Buffalo Bill's Best Bet; Or, A Sure Thing Well Won
CHAPTER XXXI.
BAD BURKE’S TREACHERY.
Let us again go back a little. When Kansas King rode out from his camp toward the hills, he was accompanied by his lieutenant, Bad Burke, and others of his men. The sun was nearing the western skies when they halted in a gulch.
“Well, Burke,” said Kansas King, “I have discovered with my glass the home of the old hermit chief, and I will go up the gorge alone and endeavor to speak with him. A girl has just left the cabin and is coming down this way, so I will head her off.”
“She is the girl they call the Pearl of the Hills, and is the daughter of the old hermit. She can show her claws, so the Injuns tell me who have been in this country,” said Bad Burke.
“I will have to clip her claws for her, then. You follow slowly on, and be ready to support me if you hear me call,” and Kansas King tapped lightly on a small silver bugle hanging to his belt.
“I’ll be on hand when you need me,” answered Bad Burke, and Kansas King mounted his horse and rode on alone, leaving his companions in the gorge.
Hardly had he been gone ten minutes when Bad Burke said bluntly:
“See here, fellows; you all has sense and knows I picked you out to come with me ’cause I wanted work done. Now, if any fellow here is afraid of blood, he’d better git. Who speaks?”
Not a word of reply came from any of the men who had been with Kansas King. Then Bad Burke continued:
“This country--I mean the prairies and the border--is getting too hot for our business, and we’ve got to git; the chief wants to locate here, and have the Injuns for a support; but it won’t do, and I’ve got a plan, and we’ll divide atween us seven--what say you?”
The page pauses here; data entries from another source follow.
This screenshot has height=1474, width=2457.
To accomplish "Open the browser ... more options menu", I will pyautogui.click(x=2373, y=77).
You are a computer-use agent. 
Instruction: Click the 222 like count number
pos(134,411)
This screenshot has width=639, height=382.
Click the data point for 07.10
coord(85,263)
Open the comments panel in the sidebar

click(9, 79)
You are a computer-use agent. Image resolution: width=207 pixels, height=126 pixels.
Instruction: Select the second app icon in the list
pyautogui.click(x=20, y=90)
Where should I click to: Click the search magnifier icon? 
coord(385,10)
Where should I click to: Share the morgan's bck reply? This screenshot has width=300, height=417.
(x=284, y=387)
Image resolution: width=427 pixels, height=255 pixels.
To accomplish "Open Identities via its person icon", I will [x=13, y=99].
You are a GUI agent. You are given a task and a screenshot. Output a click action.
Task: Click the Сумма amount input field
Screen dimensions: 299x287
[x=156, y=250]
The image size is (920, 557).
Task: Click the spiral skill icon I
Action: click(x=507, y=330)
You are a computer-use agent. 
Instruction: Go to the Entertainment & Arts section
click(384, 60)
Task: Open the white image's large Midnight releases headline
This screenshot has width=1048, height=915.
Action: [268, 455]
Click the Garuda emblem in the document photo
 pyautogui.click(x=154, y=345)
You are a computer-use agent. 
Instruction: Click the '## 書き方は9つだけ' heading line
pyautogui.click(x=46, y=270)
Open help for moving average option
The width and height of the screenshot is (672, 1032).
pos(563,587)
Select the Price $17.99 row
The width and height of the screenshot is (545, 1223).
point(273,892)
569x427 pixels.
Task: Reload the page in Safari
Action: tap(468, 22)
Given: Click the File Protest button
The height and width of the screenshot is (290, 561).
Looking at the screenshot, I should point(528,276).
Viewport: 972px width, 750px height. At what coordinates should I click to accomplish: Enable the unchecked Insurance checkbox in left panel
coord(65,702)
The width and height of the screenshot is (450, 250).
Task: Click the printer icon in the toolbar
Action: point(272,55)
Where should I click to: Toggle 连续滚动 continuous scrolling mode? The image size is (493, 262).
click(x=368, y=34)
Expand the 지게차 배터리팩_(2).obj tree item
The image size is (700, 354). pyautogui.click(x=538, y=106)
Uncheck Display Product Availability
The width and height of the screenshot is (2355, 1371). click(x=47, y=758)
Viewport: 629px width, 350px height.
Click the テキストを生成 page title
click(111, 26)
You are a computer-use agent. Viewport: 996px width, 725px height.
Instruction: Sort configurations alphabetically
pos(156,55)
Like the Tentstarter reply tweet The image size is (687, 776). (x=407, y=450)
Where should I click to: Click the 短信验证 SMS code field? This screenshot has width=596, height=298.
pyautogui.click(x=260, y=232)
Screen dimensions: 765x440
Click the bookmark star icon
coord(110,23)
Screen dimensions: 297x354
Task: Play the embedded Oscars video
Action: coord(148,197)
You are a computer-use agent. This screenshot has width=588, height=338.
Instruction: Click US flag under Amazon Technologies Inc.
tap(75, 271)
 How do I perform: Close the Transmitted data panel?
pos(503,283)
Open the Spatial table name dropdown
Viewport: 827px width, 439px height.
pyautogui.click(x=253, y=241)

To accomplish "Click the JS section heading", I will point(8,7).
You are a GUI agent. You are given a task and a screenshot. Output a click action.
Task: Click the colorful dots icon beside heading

“I’m in for any job,” said one, and the others all nodded for the lieutenant to go ahead.
“Well, I’ll tell you; there is a big price offered for the head of Kansas King. We’ll arrange to run him right off from here and deliver him up to the officers at the fort, and that will get us a pardon. Then I know where there is a lot of gold and waluables buried, for I helped King to bury them, and we’ll dig them up and just slide away from the country with enough metal to make us all rich. What say you?”
“When can we get the chief?” asked one.
“He is gone up the gorge to try and palaver with the Indians. When he comes back we’ll bag him. Then I’ll go up and talk to the old hermit chief and tell him Kansas was putting up a job on him, and get him to send his warriors down after our boys, and every one of them will get the knife and lose their hair. Now, are you ready, boys?”
“Will we be afther making tracks from these hills as soon as we have the chafe?” asked one of the men, who was an Irishman.
“Yes, we’ll start to-night, for it is moonlight, and we will ride hard, and soon leave the Black Hills behind us.”
“I’m in.”
“And I.”
“I’m yer man.”
“You bet on me.”
Sundry other ejaculations of consent to the treacherous plan were given by the traitor crew, the Irishman being particularly loud in his glee at the prospects ahead.
Excepting the Irishman, however, the other ruffians were sincere in their desire to betray their chief, and Bad Burke had selected the very men he knew had no love for Kansas King.
It was now arranged that Bad Burke should at once follow Kansas King, watch his meeting with the old hermit, and then go himself to Gray Chief as soon as the outlaw leader left him, and place before him a plan for surprising the band.
In the meantime, when Kansas King returned to the gorge, the six men were to throw themselves upon him, and at once make him prisoner.
Bad Burke then departed, following the trail of his chief. From a place of concealment on the side of the hill he beheld the meeting of Kansas King and Pearl, the coming of the hermit chief and White Slayer, and then the departure of his leader back to the gorge.
Still lying quiet, he saw Gray Chief and White Slayer return up the gorge and leave Pearl standing where the meeting had taken place.
“Now, Burke, you need just such a gal fer your wife, and now’s your time to get her. Yes, I’ll carry the gal with me, and after I have given King up to the military, I’ll divide the blood money with those fellows, and then give them the slip and take the buried treasure myself; guess I won’t divide that nor the gal, either.
“No, Tom Burke, your fortune’s made now, with money and a wife, and I guess you better light out for Texas and start a ranch, for this country won’t be very healthy for you, I’m a-thinking.”
So saying, Bad Burke, the traitor outlaw, descended to the bottom of the gorge, and, as the reader has seen, confronted Pearl. How his treacherous plans toward the maiden and his chief were frustrated, the reader has also seen, and that his crimes were rewarded by a death he had seemed little to anticipate.